• **What you are asked to do**
Exactly what is written in the records below should be returned, minus the images.

• **Stored data**
==*==

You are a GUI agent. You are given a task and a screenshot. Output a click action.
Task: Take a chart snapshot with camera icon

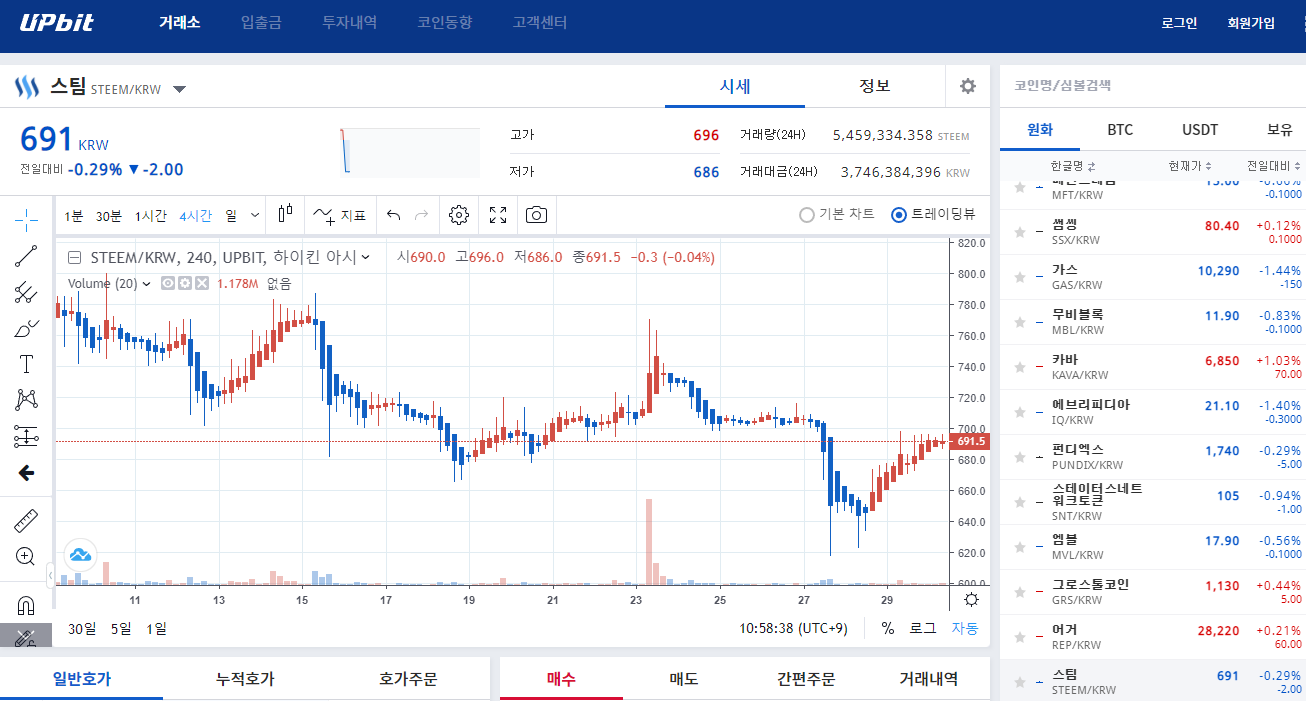(x=537, y=215)
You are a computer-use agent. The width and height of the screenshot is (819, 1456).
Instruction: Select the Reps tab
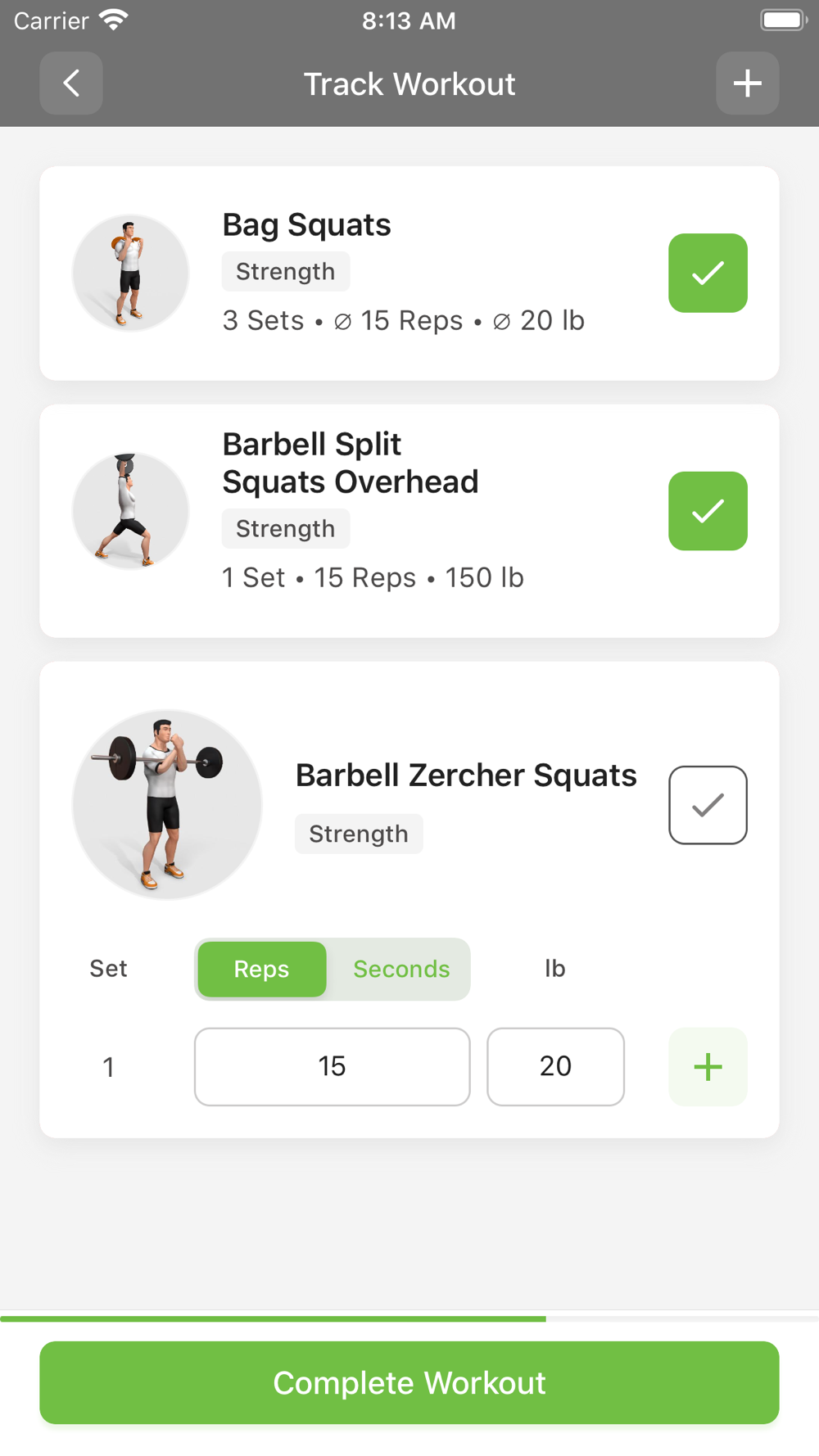[x=261, y=970]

==*==

• **Solution to this task**
You are a GUI agent. You are given a task and a screenshot. Output a click action.
Task: Take a chart snapshot with camera icon

(x=537, y=215)
You are a computer-use agent. The width and height of the screenshot is (819, 1456).
Instruction: Select the Reps tab
[x=261, y=970]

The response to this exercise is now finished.